Hemorrhage is the leading cause of trauma-related death in both civilian and military populations. A study of 4,596 battlefield fatalities from Operation Iraqi Freedom and Operation Enduring Freedom determined that hemorrhage accounted for 91% of potentially survivable fatalities occurring prior to arrival at a Medical Treatment Facility (Eastridge et al., 2012). Additionally, of those 888 deaths attributable to hemorrhage, 67% were from truncal hemorrhage (Eastridge et al., 2012). This supports the vital need for intervention in far forward military environments.

The primary deliverable of this project will be a prototype that can stop life threatening bleeding in the abdominal intracavitary region of patients who are delayed in receiving definitive surgical care.
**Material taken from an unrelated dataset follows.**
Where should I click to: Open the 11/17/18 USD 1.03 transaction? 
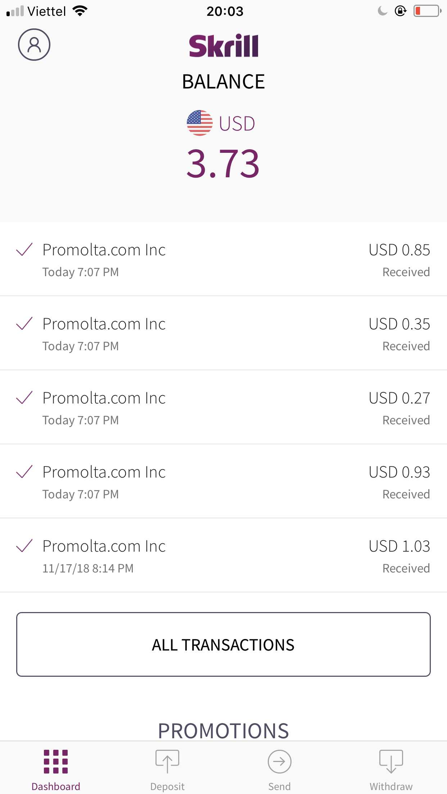[224, 556]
Ideally, a noncompressible hemorrhage control solution should:

  • Be capable of minimizing and/or stopping life threatening noncompressible bleeding in the  abdominal intracavitary region of the body without causing further damage
  • Be more efficacious, operational and environmentally suitable and affordable than the current standard of care
  • Be easily usable by combat medics, physician’s assistants, and/or physicians at Point of Injury Role 1 and during patient transport without additional equipment.
  • Be bioabsorbable or easily removable without causing further damage (if applicable to the technology)
  • Achieve clearance/approval by the U.S. Food and Drug Administration (FDA) for use in trauma patients
  • Be a small form factor, which does not add any significant weight or cube to the medical personnel’s sets, kits or outfits
  • Have a low logistical footprint (e.g., storage conditions, shelf life, rugged)
  • • Require no specialized maintenance personnel, maintenance requirements, or tools to employ or maintain the system
  • Be used as intended in austere military operational environments (e.g., low visibility, extreme temperature variations, blackout conditions, ruggedness)
  • Be capable of passing military testing requirements, including but not limited to, airworthiness, safe-to-fly testing and environmental testing as stated in the appropriate documents (for example,  the current MIL STD 810 and Joint En route Care Equipment Test Standard (JECETS))
  • Be capable of functioning in a prolonged field care setting in future Multi-Domain Operations (MDO) where evacuation is not guaranteed within one hour
  • Be at a technology readiness level (TRL) of 5 or above [For definitions of TRLs:]

Project proposals are currently under evaluation. The research project award recipients will be selected from the Offerors who responded to MTEC’s Request for Project Proposals (MTEC 20-08-NCH).